MachFive 3 has a great on-board mixer for all its internal parts, but there are times when you might prefer to bring some or all parts individually into Digital Performer's Mixing Board, to treat them with your favourite MAS or Audio Unit plug-ins. Here's how you do it, working with a conventional stereo MachFive 3 instance:
1. In the MachFive 3 plug-in window, make sure you're viewing the parts listing (the 'Parts' tab should be selected at the top left of the plug-in window).
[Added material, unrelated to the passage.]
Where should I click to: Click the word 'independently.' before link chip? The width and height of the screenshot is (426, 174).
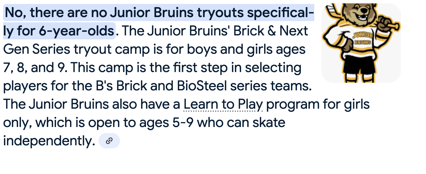49,141
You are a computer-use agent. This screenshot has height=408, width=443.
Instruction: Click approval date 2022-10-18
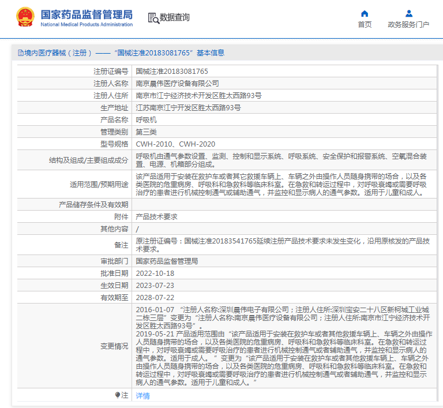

You'll notice that, by default, all parts are set to use Main Out (visible under the volume slider), which means that they output through the Instrument track MachFive 3 is instantiated on.
2. To remove a part from that main output and pipe it directly into DP's Mixing Board, click the output pop-up menu — directly on 'Main Out' works well — and choose one of the other 16 stereo bundles.
The naming scheme between MachFive 3 and DP won't be quite the same. For example, the stereo out pair that a single MachFive calls 'Out 2' is called 'MachFive3-1 3-4' in DP. But if you remember MachFive has 16 stereo out pairs as well as its Main out, you can tally them up with the 16 DP MachFive inputs.